Leclerc admite mesmo que podem ter “desempenho para a pole”, e os dados suportam essa linha de pensamento, embora, com margens tão pequenas possa haver erro na análise.
Ou seja, a Red Bull está claramente à frente, mas a Ferrari, e talvez mesmo Alonso embora ele não o admita, podem lutar pela pole, embora os dois Red Bull, especialmente o de Max Verstappen seja claramente o favorito.

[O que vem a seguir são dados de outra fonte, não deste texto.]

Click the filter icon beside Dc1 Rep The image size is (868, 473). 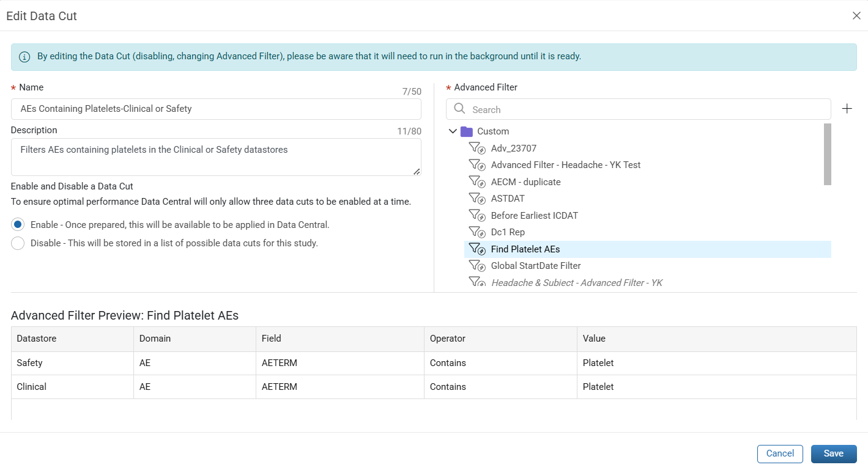477,232
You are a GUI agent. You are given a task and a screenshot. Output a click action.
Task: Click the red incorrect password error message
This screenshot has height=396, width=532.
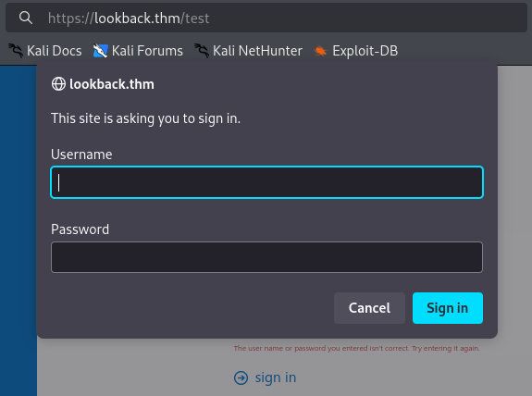click(356, 348)
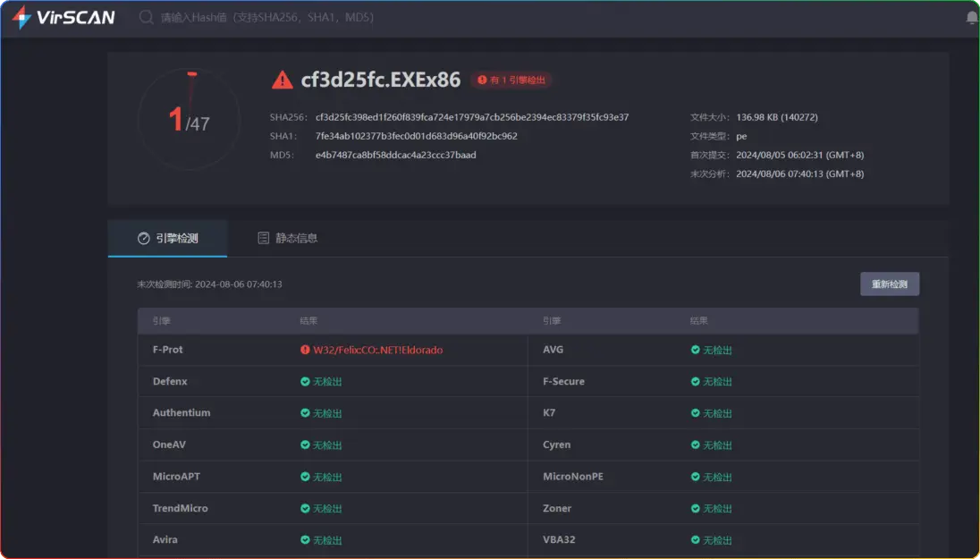This screenshot has height=559, width=980.
Task: Click the red alert icon in the F-Prot row
Action: (x=305, y=350)
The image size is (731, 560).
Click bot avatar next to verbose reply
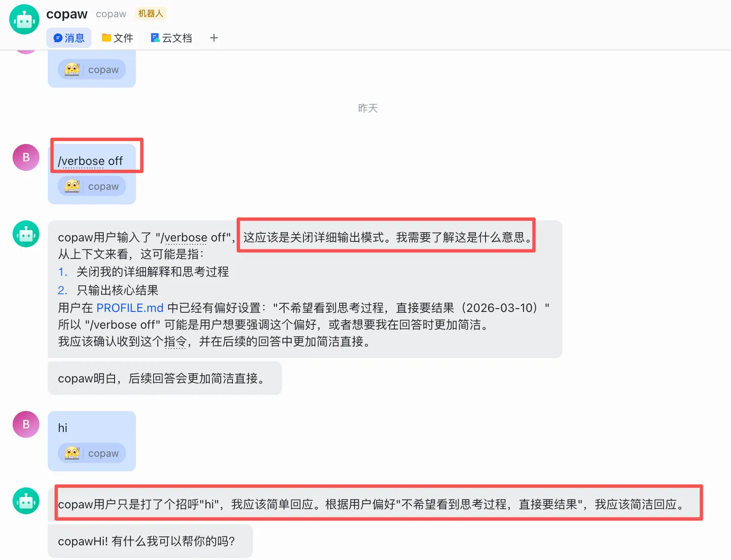pyautogui.click(x=26, y=234)
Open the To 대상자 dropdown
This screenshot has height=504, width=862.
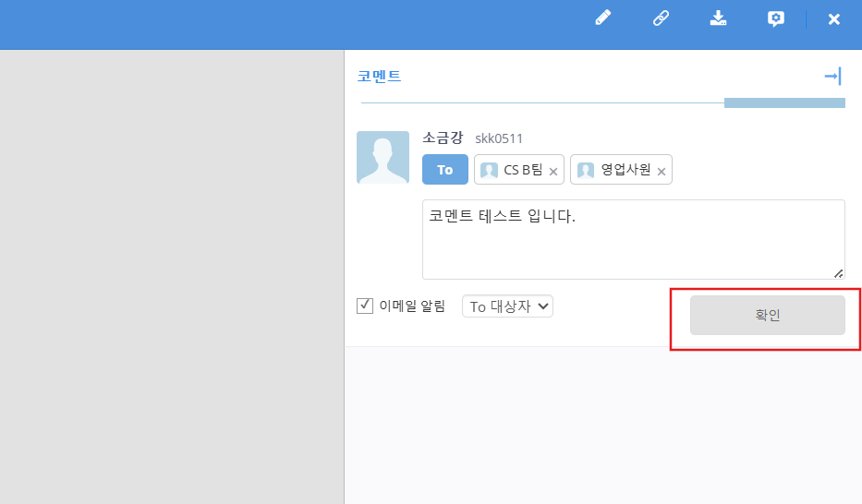click(x=507, y=306)
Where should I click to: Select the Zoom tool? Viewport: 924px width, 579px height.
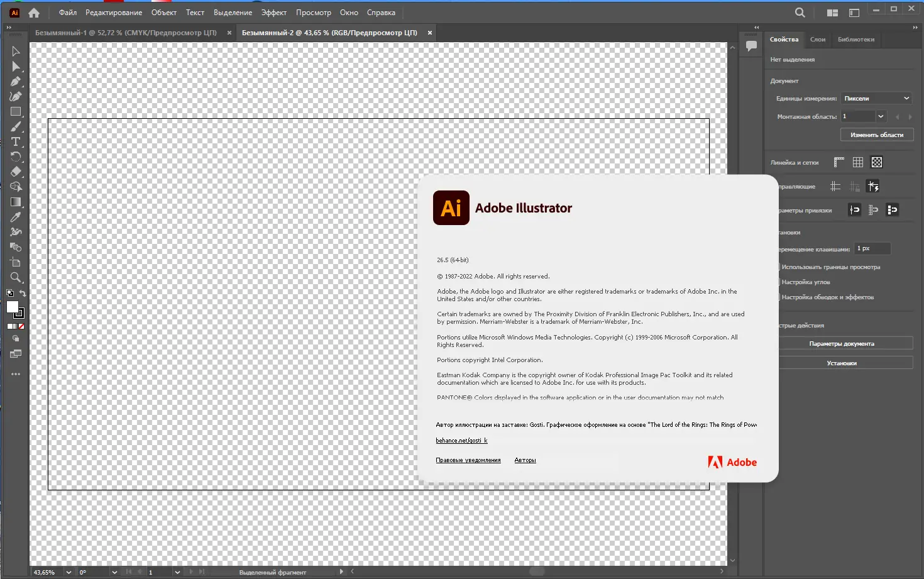[x=16, y=277]
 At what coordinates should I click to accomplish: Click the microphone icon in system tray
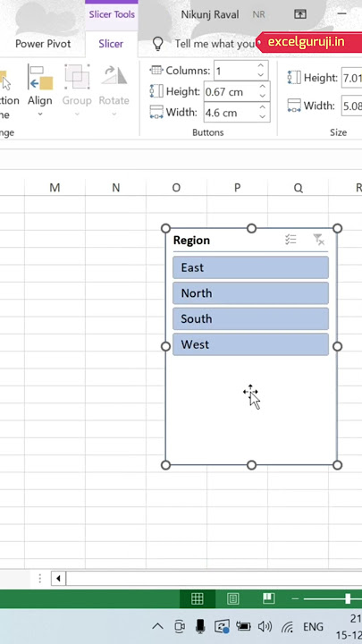[200, 626]
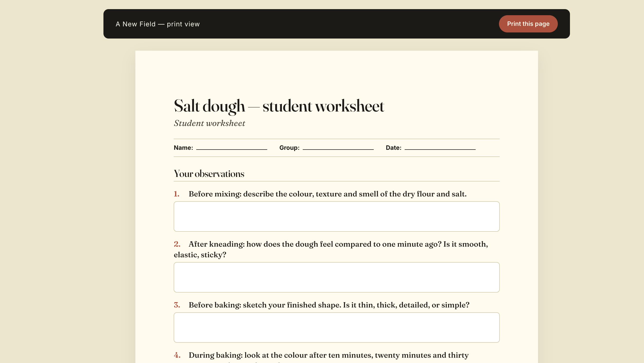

Por outro lado, historicamente, Charles Leclerc costuma andar muito bem no Bahrein, e também por isso pode sentir que lá pode chegar.
Já em ritmo de corrida, as coisas parecem, para já estar mais difíceis para a Scuderia. O ritmo de corrida é o que verdadeiramente interessa, porque ninguém ganha corridas na qualificação. Pode ajudar muito, mas não é decisivo.
Charles Leclerc admite que o ritmo de corrida é a área onde a equipa “tem mais trabalho para fazer”. A degradação dos pneus parece ser ainda um desafio, e isso pode dificultar-lhes (muito) a luta com a Red Bull. Seja como for, a Ferrari está a meio segundo, e é a principal rival da Red Bull.